Horlick – who earlier this year was involved in a bruising spat with property tycoon Vincent Tchenguiz over Bramdean Alternatives, the listed fund she manages – added that it is currently “a great time to be exploring new ideas and opportunities” in the fund management sector, such as an expansion of her foray into film music investment.
Last year, Horlick set up the Resonant Music Fund to acquire the rights to original film music scores, generating a revenue stream from the use of the music for television screenings, commercial purposes and soundtracks.
The fund has so far financed about 60 or 70 film scores, including horror flick Orphan, starring Leonardo Di Caprio, and White Out, with Kate Beckinsale.
“We expect to make a return of around three times our initial capital within six or seven years, but there is no leverage so it’s a very safe return,” Horlick tells me. “The fund will be fully drawn at between 150 and 200 films, and we are now planning a second Resonant fund for next year…”
It’s far glitzier than investing in index-linked gilts, that’s for sure.
FRESH FACED
The trials and tribulations of the past 18 months would have taken their toll on even the most fresh-faced of business grandees, and the chief executives of Wall Street’s finest are no exception. The Stateside Cityfile blog has been consulting with Dr Anthony Youn, one of the country’s finest plastic surgeons, to find out which procedures these banking titans might want to consider in the future if they want to remain looking their best – and the answers might well surprise some people.
Morgan Stanley chief executive John Mack could benefit from a rhinoplasty to thin and straighten his nose when he steps down next year; ex-Lehman Brothers chief Dick Fuld needs Botox for his deep frown lines and a hair transplant to fill his thinning locks; while Vikram Pandit, who leads Citigroup, could do with a lower facelift to tighten his saggy jawline.
Amazingly, the boss Youn reckons could benefit from the most work is chic Goldman Sachs chief Lloyd Blankfein – who could apparently benefit from extensive hair transplants, a lower facelift, Botox and an upper blepharoplasty (to remove excess skin from his eyelids, for the less medically au fait among you), all for the not inconsiderable cost of $34,500.
If even those steering the best-prepared ship on the sea can’t avoid the dreaded stress lines, what hope is there for the rest of us?
STUFF OF DREAMS
Barclays Wealth employees Sarah Smith and Laura Ridler are currently engaged in a last-minute whirl of preparation before embarking on “the holiday of a lifetime sponsored by the bank”, I hear.

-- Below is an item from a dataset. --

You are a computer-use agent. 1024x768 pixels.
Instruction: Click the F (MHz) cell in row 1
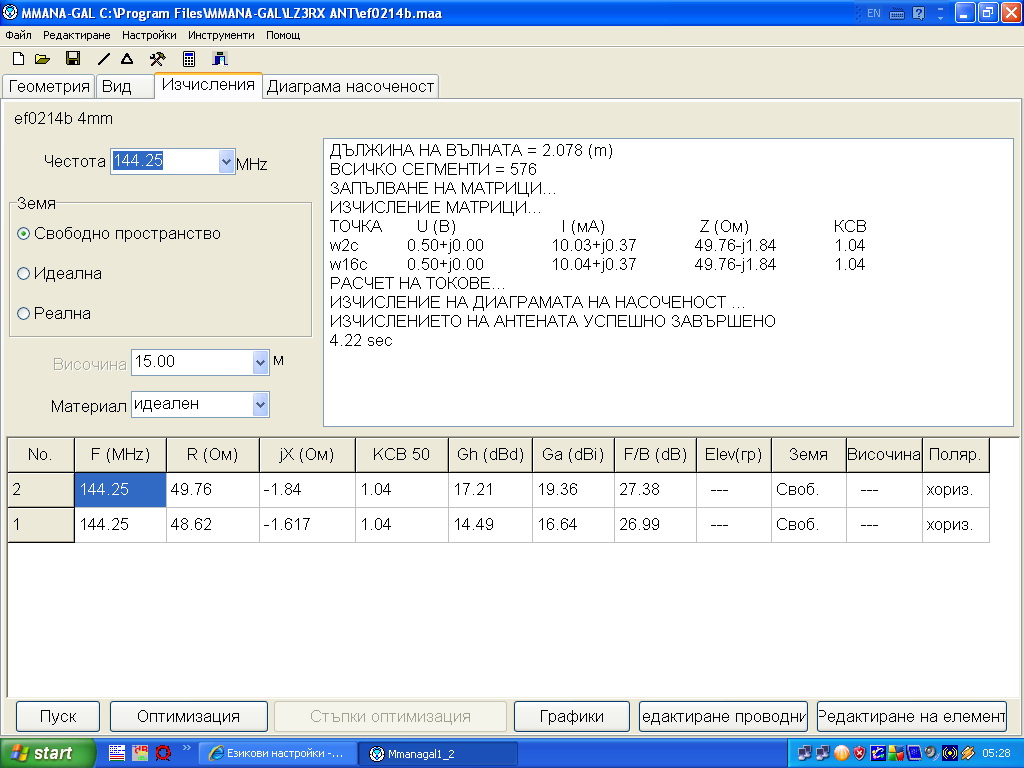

But before taxpayers start getting uppity about UK banks indirectly spending their hard-earned cash, this trip is strictly for a good cause – the girls will form part of a team of 30 people travelling to support terminally-ill children going on a dream holiday to Florida. The charity organising the trip is Caudwell Children – founded by mobile phone tycoon John Caudwell, who earned his pennies by setting up phone shop chain Phones4U.
MOVIE STAR
Much excitement at the offices of Royal Bank of Canada in New York yesterday as a casting director appeared to “audition” employees for extra parts in the new Wall Street 2 movie. Apparently several scenes from the film will be shot on the trading floor at the bank, and 80 lucky guys ‘n’ gals will get the chance to make a cameo appearance…
ROMANTIC TRYST
Juicy details of a love affair between Aviva chief executive Andrew Moss and a junior colleague had the City foaming at the mouth yesterday after the insurer’s chairman Lord Sharman was forced to speak up in his defence.
Sharman said Moss (pictured below) was “very open” about the incident and there had been “no breach of company rules”, adding: “He retains my full confidence.”
Moss had the affair with Deirdre Moffat, until recently head of HR for Aviva Investors, who was herself – in a particularly intriguing twist – married to Andrew Moffat, the head of HR for Aviva in Europe.
Not that the City isn’t well used to romantic intricacies, mind: back in 2002, a National Grid shareholder stood up at a firm meeting and revealed then-chief Roger Urwin had pursued an affair with his ex-wife. Four years on, chairman Sir John Parker heralded Urwin on his retirement as having “delivered an outstanding track record of success”.Well, quite.